(begin)

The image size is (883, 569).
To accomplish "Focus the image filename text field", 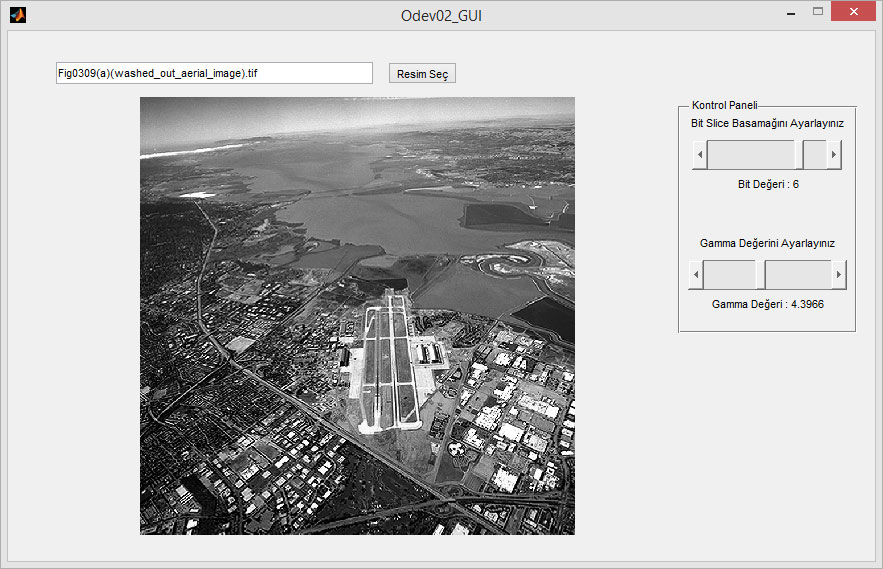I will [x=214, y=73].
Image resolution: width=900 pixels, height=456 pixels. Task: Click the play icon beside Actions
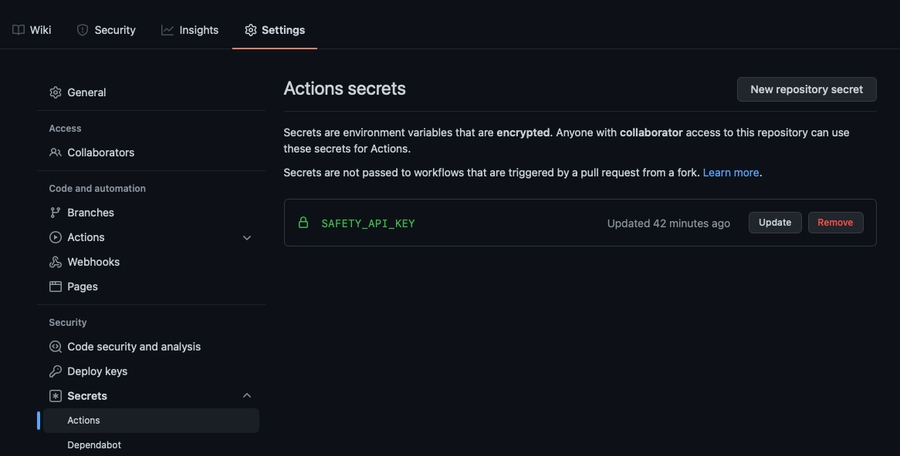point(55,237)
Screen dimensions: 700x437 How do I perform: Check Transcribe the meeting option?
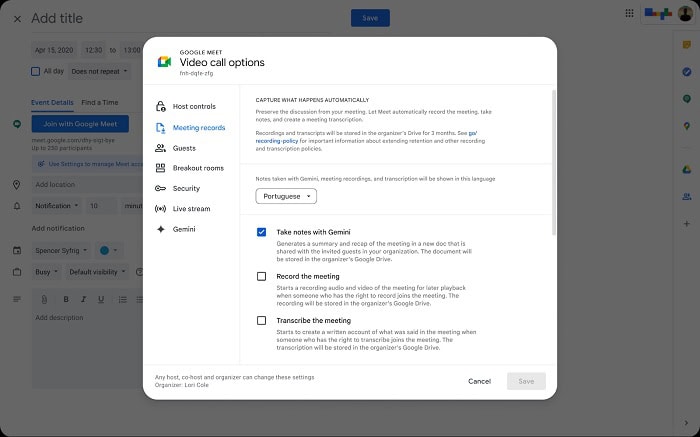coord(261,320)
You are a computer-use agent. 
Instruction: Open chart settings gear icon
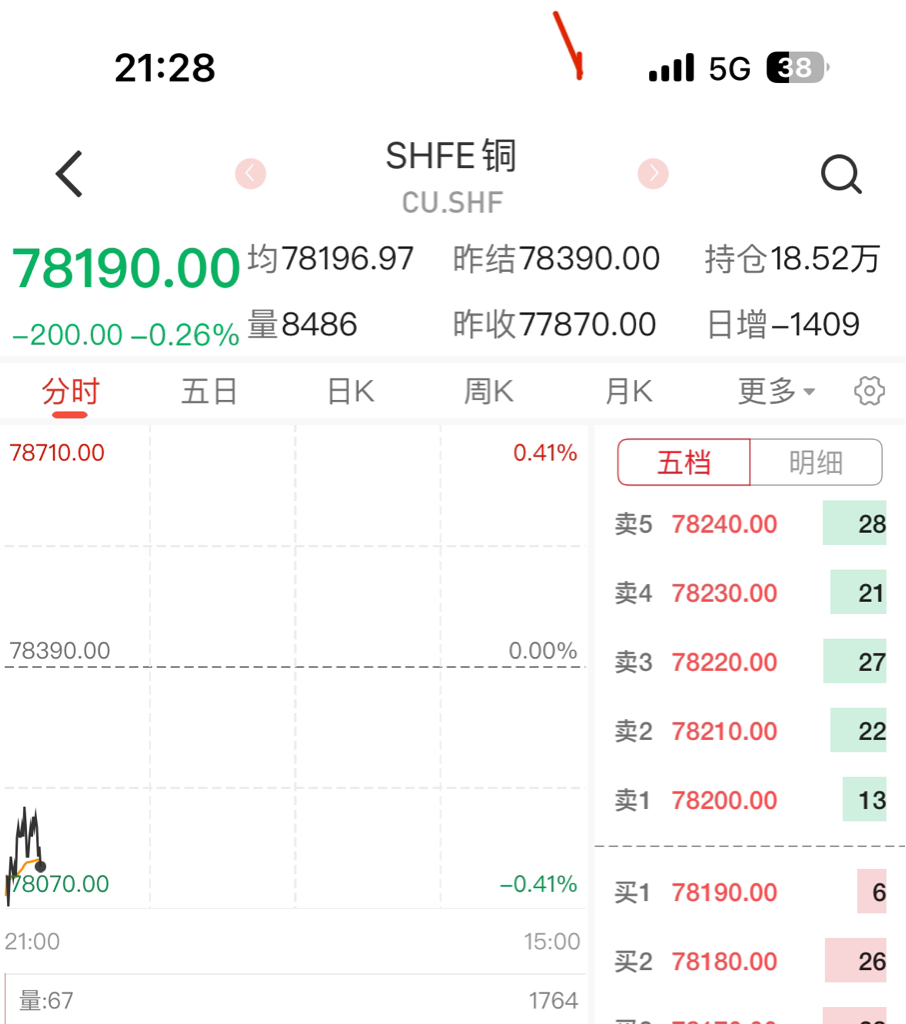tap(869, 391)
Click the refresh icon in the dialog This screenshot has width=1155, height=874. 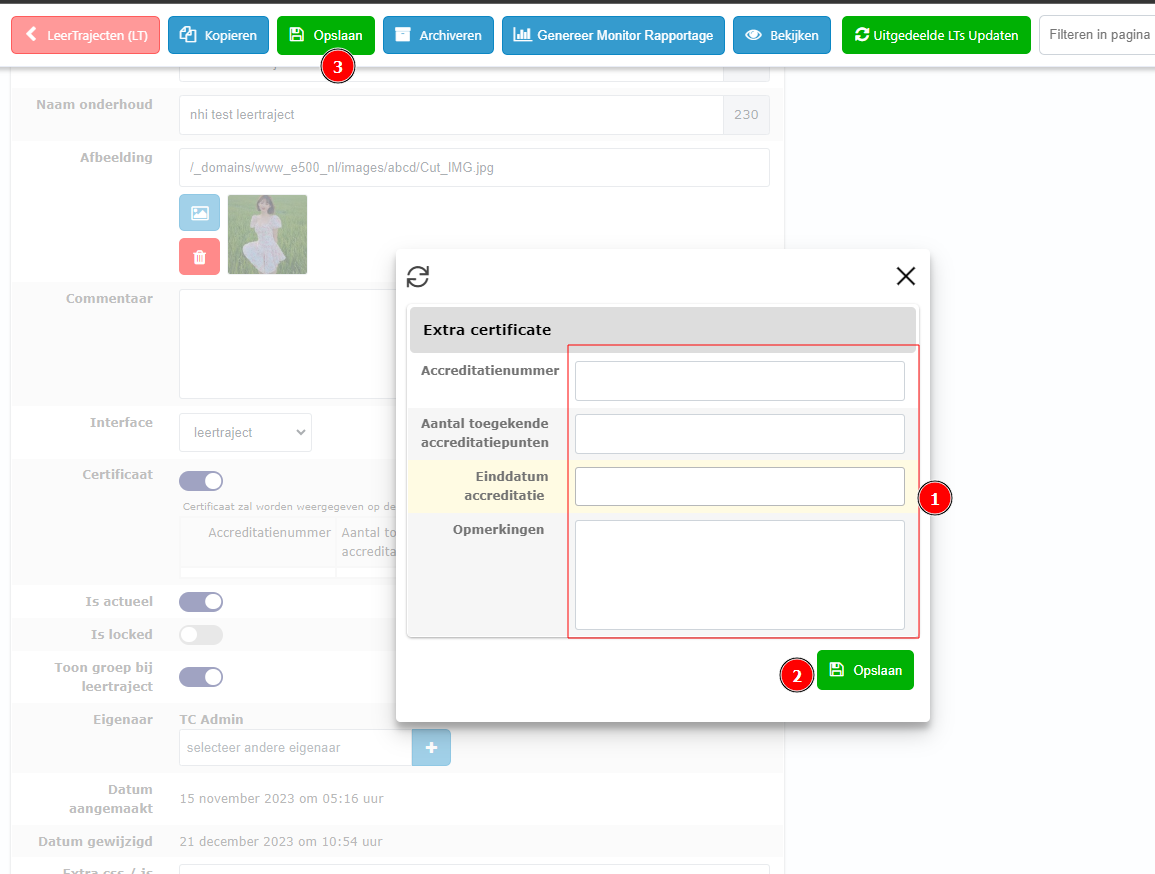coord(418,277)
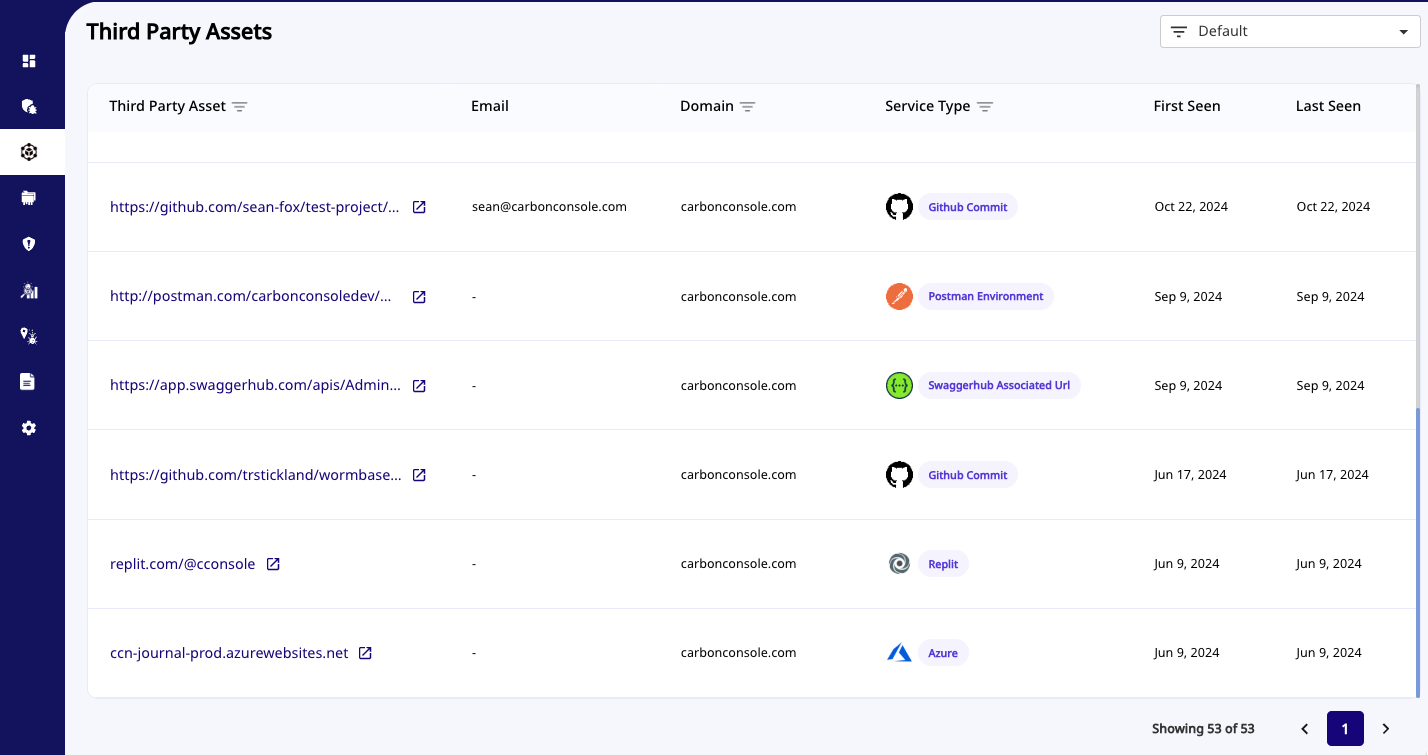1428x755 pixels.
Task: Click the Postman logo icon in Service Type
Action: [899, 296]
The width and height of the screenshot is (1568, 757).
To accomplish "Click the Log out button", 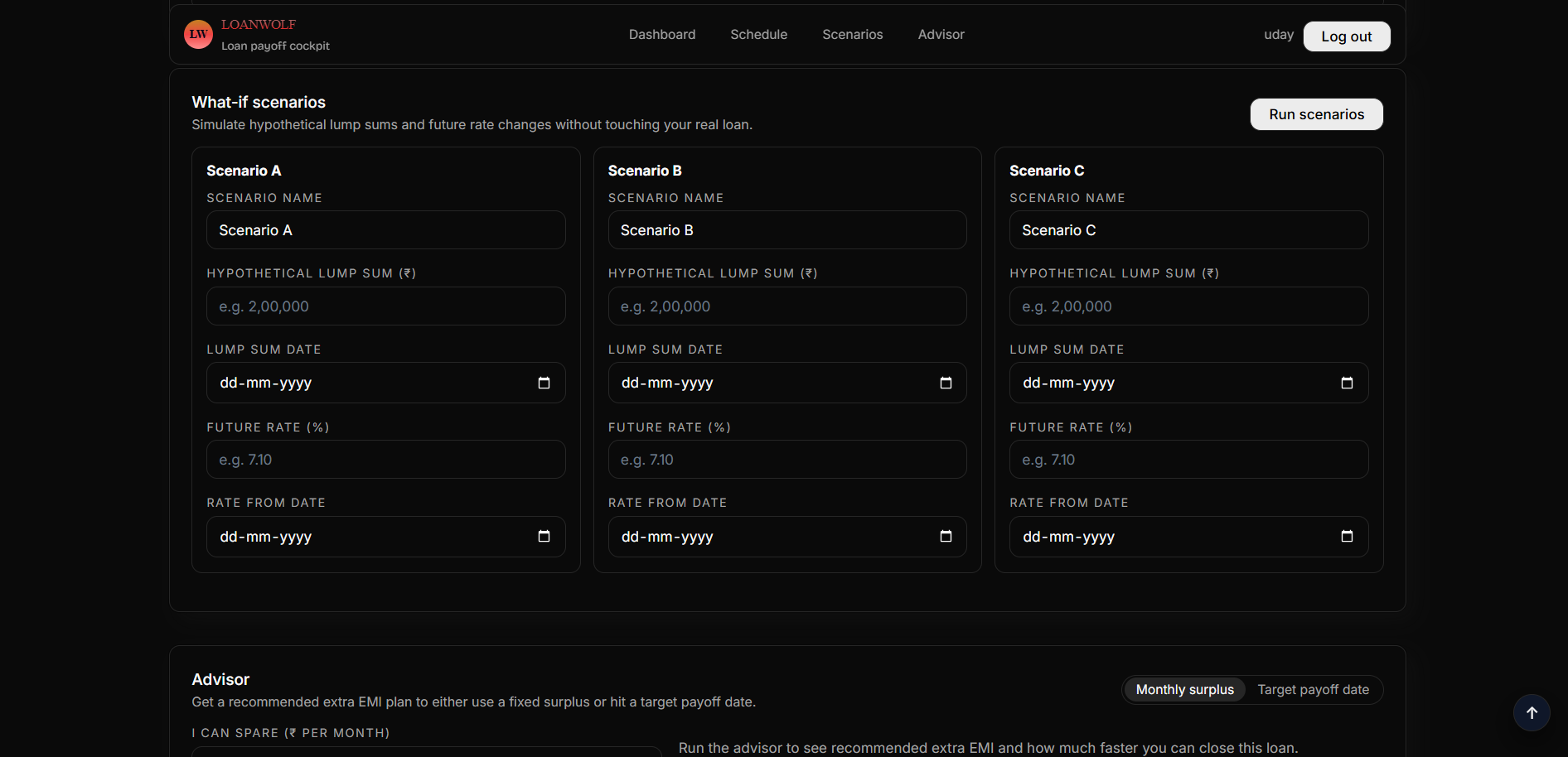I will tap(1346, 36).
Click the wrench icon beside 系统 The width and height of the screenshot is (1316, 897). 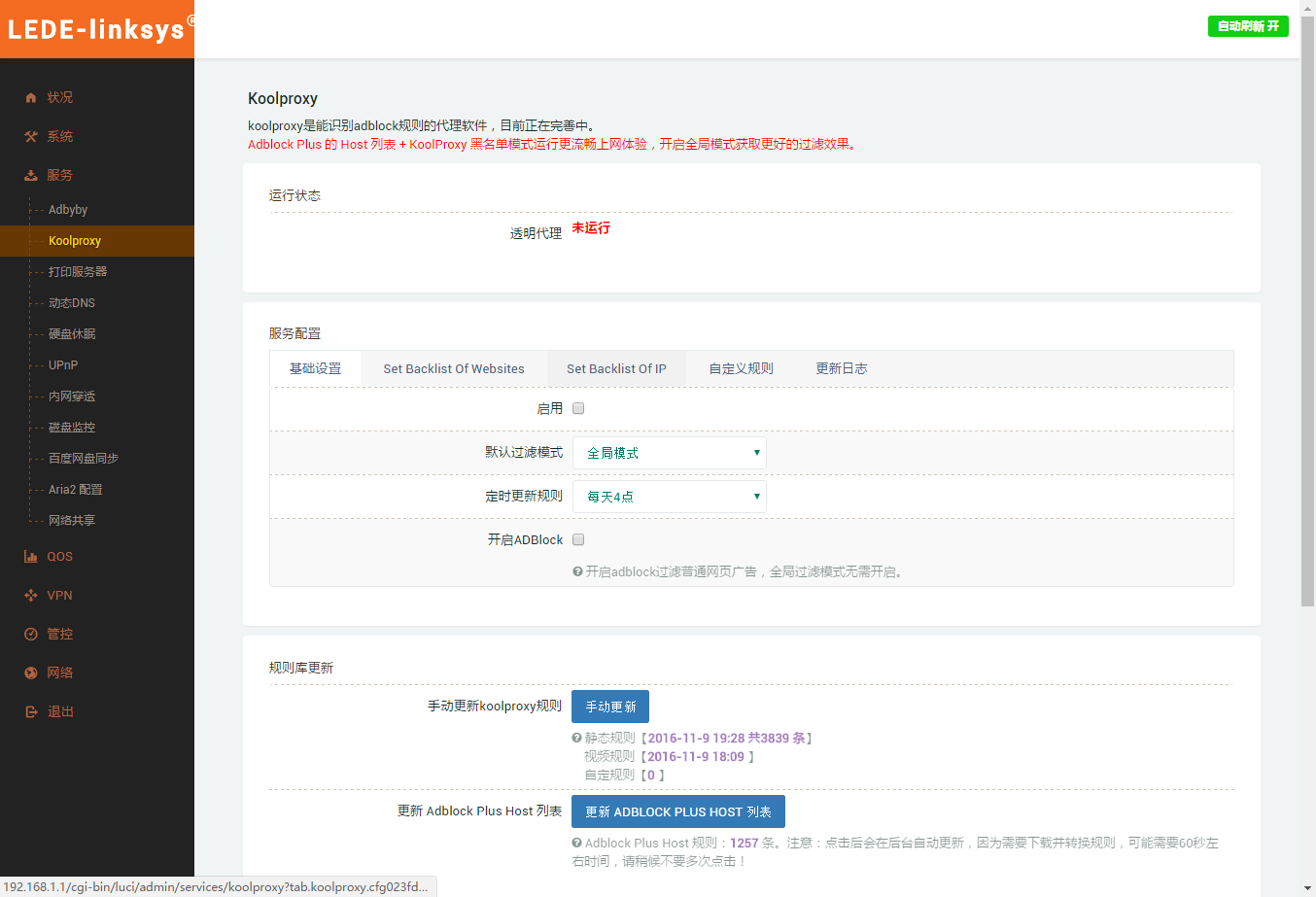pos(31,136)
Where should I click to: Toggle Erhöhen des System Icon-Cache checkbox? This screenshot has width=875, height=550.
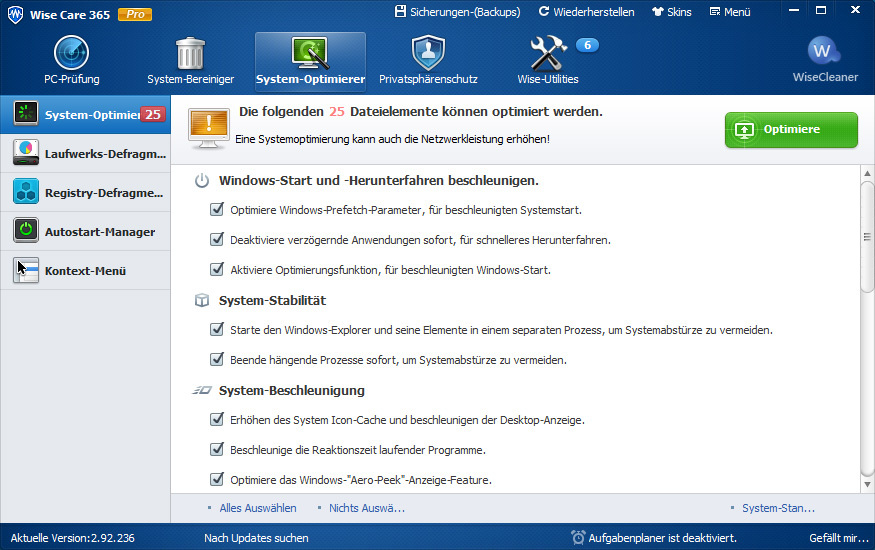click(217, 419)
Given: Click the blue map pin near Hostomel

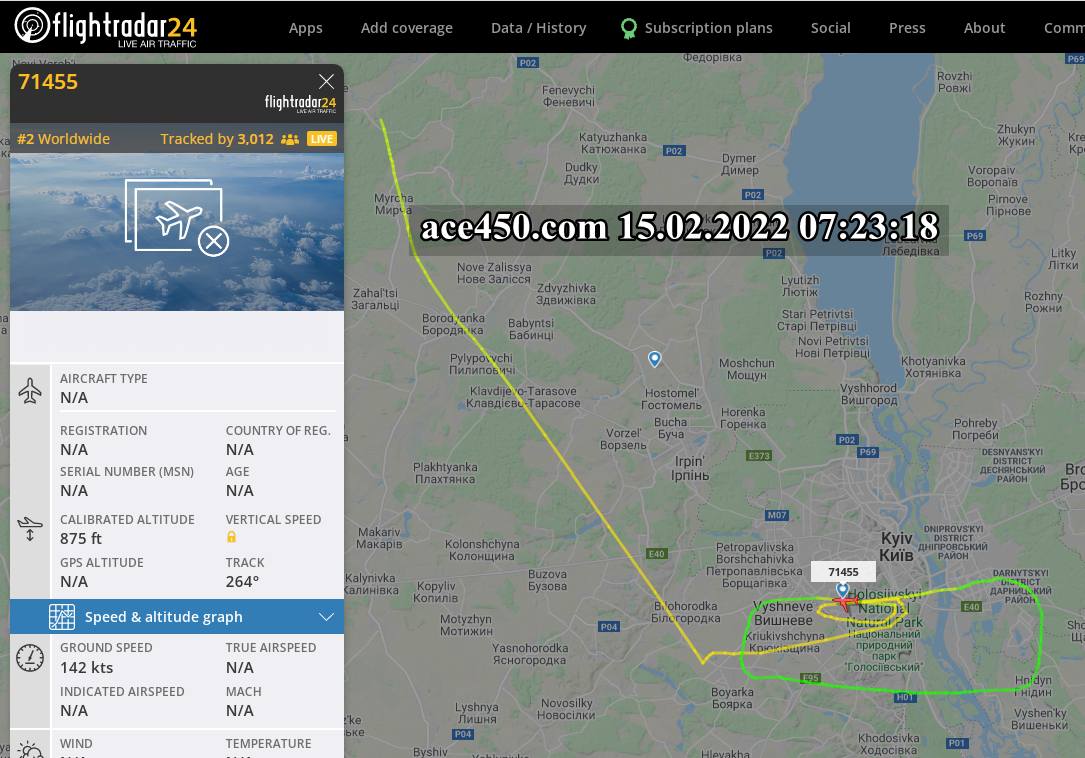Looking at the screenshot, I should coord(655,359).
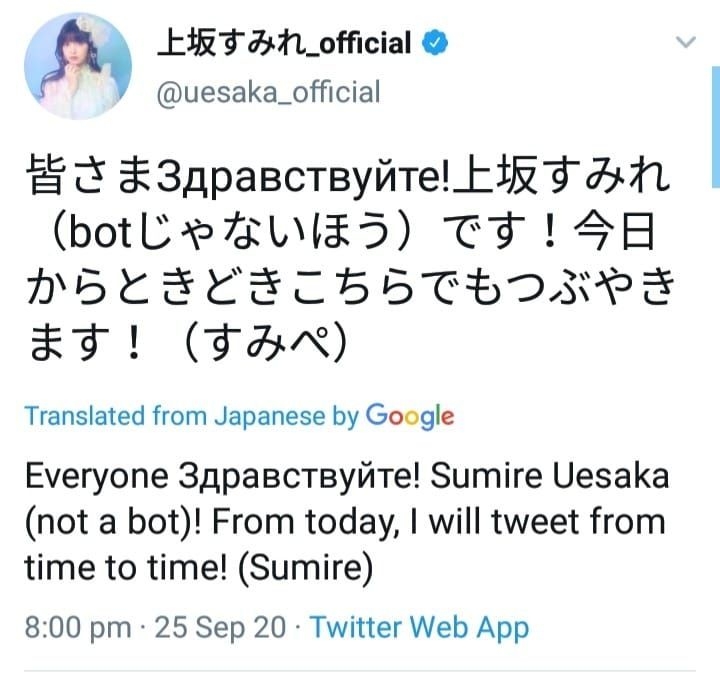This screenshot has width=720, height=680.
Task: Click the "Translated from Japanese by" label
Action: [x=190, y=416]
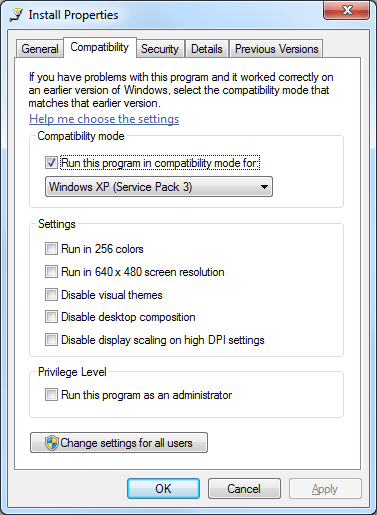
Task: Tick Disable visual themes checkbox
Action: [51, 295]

(end)

▶ [What you will do]
Copy the material above exactly, from the line with "Where should I" through the end of the material, and leave the pictures out of your answer.

▶ [Response for this exercise]
Where should I click to: Toggle Erhöhen des System Icon-Cache checkbox? This screenshot has width=875, height=550.
click(217, 419)
Given: Click the blue map pin near Hostomel

Looking at the screenshot, I should coord(655,359).
This screenshot has width=720, height=680.
Task: Click the "Translated from Japanese by" label
Action: [x=190, y=416]
Task: Tick Disable visual themes checkbox
Action: [51, 295]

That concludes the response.